Moises Meraz-Espinoza walked into the Huntington Park Police Department two years ago to report a crime: He had killed his mother.
Officers went to the Maywood apartment that the then-18-year-old factory worker shared with his mother, Amelia Espinoza, 42, and found a gruesome scene. A trail of blood led to the bathroom, where plastic covered the walls and floor. There, they found an electrical circular saw with pieces of bone, blood and flesh stuck to the blade. Nearby, in a freezer, police found skin and muscles stored in plastic bags. The woman’s skull, with all her teeth plucked out, her eyes removed and two upside-down crosses carved into the bone, was stashed in a backpack.

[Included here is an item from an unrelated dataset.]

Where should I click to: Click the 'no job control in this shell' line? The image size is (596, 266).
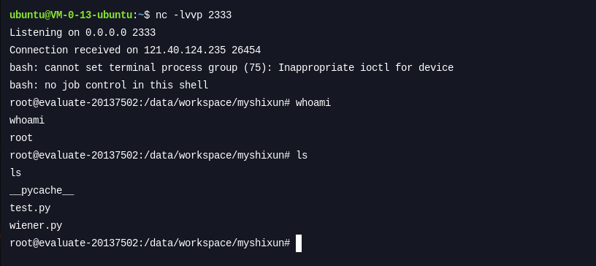point(126,86)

Prosecutors say that Meraz-Espinoza strangled his mother and then skinned, filleted and dismembered her body as part of a satanic ritual. A Norwalk jury convicted him of first-degree murder in June.
On Wednesday, Los Angeles County Superior Court Judge Thomas I. McKnew Jr. sentenced Meraz-Espinoza to 25 years to life in prison, saying that the slaying “certainly ranks up there at the top” of “the most disgusting, hideous and vulgar” cases he has seen during his 50 years in the legal profession.

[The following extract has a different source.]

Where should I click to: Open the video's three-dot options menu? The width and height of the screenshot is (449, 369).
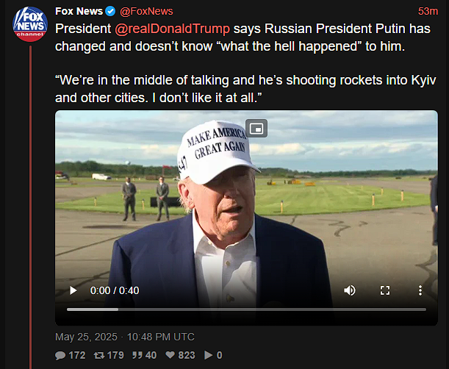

Initial reports speculated that Meraz-Espinoza was depressed over his girlfriend’s recent death when he killed his mother. But Deputy Dist. Atty. Heba Matta, who prosecuted the case, said he was more motivated by satanic beliefs, which he was “heavily entrenched in.”
Matta said Meraz-Espinoza has numerous tattoos that draw on satanic imagery, such as upside-down crosses and a 666 behind his right ear. Authorities recovered his copy of a satanic bible near the crime scene. The date he chose to strangle and dismember his mother, Feb. 2, 2011, also fell on a day in the satanic calendar that calls for ritual human or animal sacrifice.
The woman’s internal organs were never recovered, Matta said.
Meraz-Espinoza has no prior convictions, and prosecutors and defense attorneys said his relationship with his mother before the killing was typical for a teenager. His father was mostly absent from family life, Roberts said, which strained the mother-son dynamic. His mother disapproved of his listening to death metal music and he regularly disobeyed her, Matta said.
“This was sheerly motivated by evil,” Matta said.